Sehingga dibentuklah instrumen bank sentral untuk mengatur flow and velocity of money di suatu negara atau wilayah sebagai akibat dari munculnya konsep time value of money (interest) tersebut.
Kebijakan utama (main policies) dalam pengelolaan bank sentral adalah: Pertama, operasi pasar terbuka (open market policy) yang antara lain dilakukan melalui membeli atau menjual surat berharga (obligasi atau saham) di pasar bebas untuk mempengaruhi tingkat cadangan devisa bank sentral.
Kedua, kebijakan tingkat diskonto (discount rate policy) dilakukan dengan penetapan tingkat suku bunga bank sentral yang dijadikan acuan oleh perbankan di wilayah tersebut baik dalam hal suku bunga kredit maupun suku bunga deposito; melalui pengkondisian bank komersil dan institusi penyimpanan lainnya meminjam cadangan (security deposit) dari bank sentral tersebut.
Ketiga, kebijakan persyaratan cadangan (reserve requaire policy) melalui menentukan dan mengubah persyaratan rasio cadangan legal (capital adequacy ratio) pada deposit bank kormersil dan institusi keuangan lainnya di bank sentral tersebut.
Namun kesalahan fatalnya adalah kesemua teori di atas terutama penemuan faktor bunga (interest) dalam penilaian nilai uang sebagai alat tukar; dalam kaitannya dengan bank sentral -cadangan (reserve) yang dipersyaratkan dalam penentuan faktor interest tadi tetap dalam bentuk sertifikat obligasi (yang bertumpuk-tumpuk dan berlembar-lembar) yang secara intrinsik tidak bernilai sama sekali yang disimpan di main deposit box bank sentral. Inilah yang menjadi pokok pangkal permasalahan krisis ekonomi global selama ini; terutama dalam mengatur lalu lintas dan nilai tukar (kurs) antar negara.

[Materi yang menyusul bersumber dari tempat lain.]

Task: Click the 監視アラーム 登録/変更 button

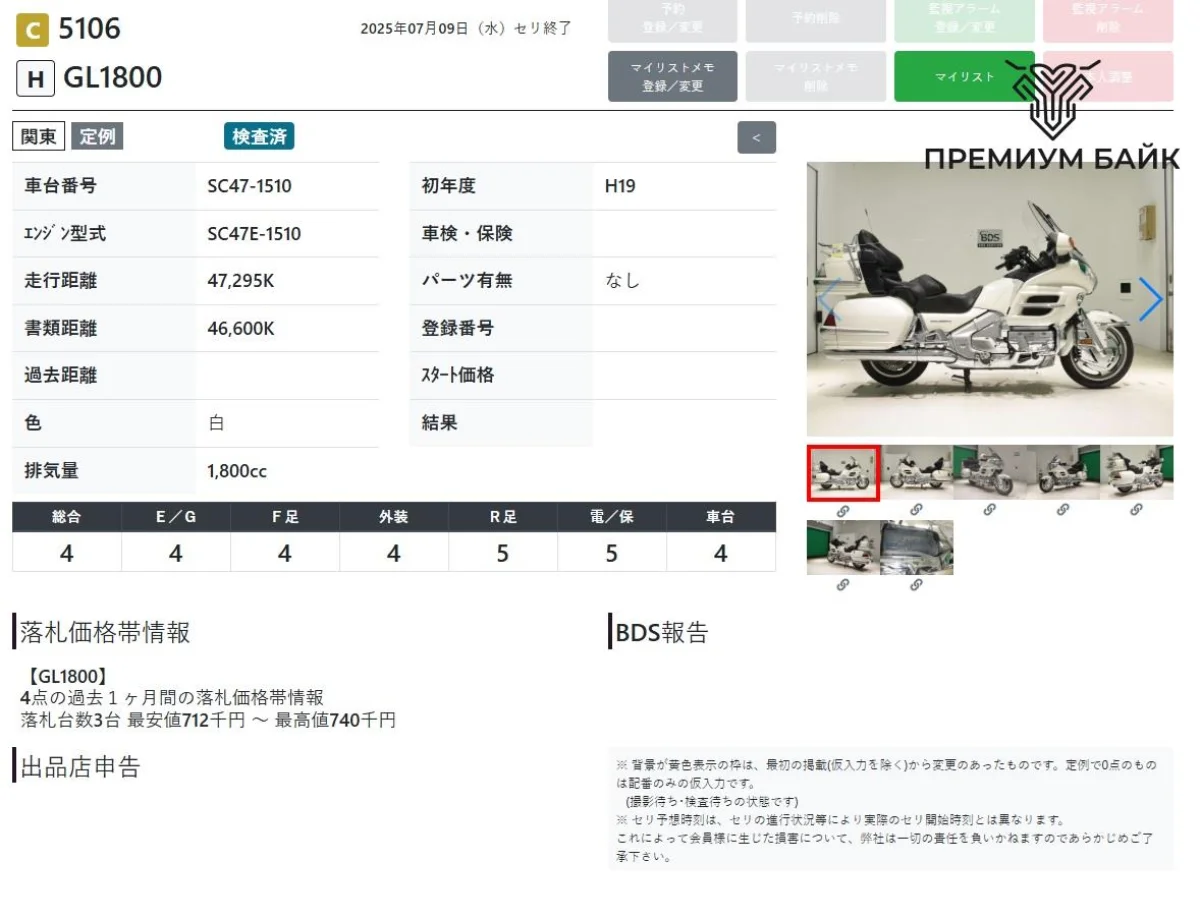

Mengapa begitu? Hal ini disebabkan karena tidak ada standar yang baku dalam menentukan kekuatan mata uang suatu negara karena sama-sama berdasarkan cadangan (reserve) sertifikat obligasi yang terbuat dari kertas tidak berharga.
Sebetulnya kalau mau lebih fair, JM Keynes ketika menemukan teori interest (bunga) dalam model ekonomi makro –seharusnya menetapkan ketersediaan sumber daya alam (natural reseouces – emas misalnya) suatu wilayah atau negara sebagai acuan atau standar dalam penilaian interest; sehingga lebih mencerminkan kekuatan ekonomi dari negara tersebut.
Namun karena JM Keynes berasal dari Eropa dengan natural resources (sumber daya alam) yang terbatas, sementara di wilayah lain (Asia dan Afrika) berlimpah ketersediaan sumber daya alam tersebut (emas).
Maka dijadikanlah hanya sertifikat obligasi yang terbuat dari kertas yang dipersyaratkan sebagai cadangan (reserve) di bank sentral tersebut; untuk kemudian teori ini disebarkan ke seluruh penjuru dunia.
Solusi Permasalahan
Akibat teori yang dimunculkan oleh JM Keynes di atas serta implikasinya yang cukup luas dan panjang terhadap krisis ekonomi dunia; sebaiknya Bank Dunia (World Bank) sebagai institusi lembaga perbankan dunia yang berpusat di New York, lebih bersikap lembut (soft) dan wajar (fair) terhadap negara terkebelakang (undeveloped countries) dan negara berkembang (developing countries) sebagai bentuk balas budi atas dosa-dosa (sins) yang selama ini telah mereka lakukan terhadap dunia ketiga melalui pengerukan sumber daya alam di dunia ketiga tersebut –dengan skenario krisis ekonomi yang mereka ciptakan.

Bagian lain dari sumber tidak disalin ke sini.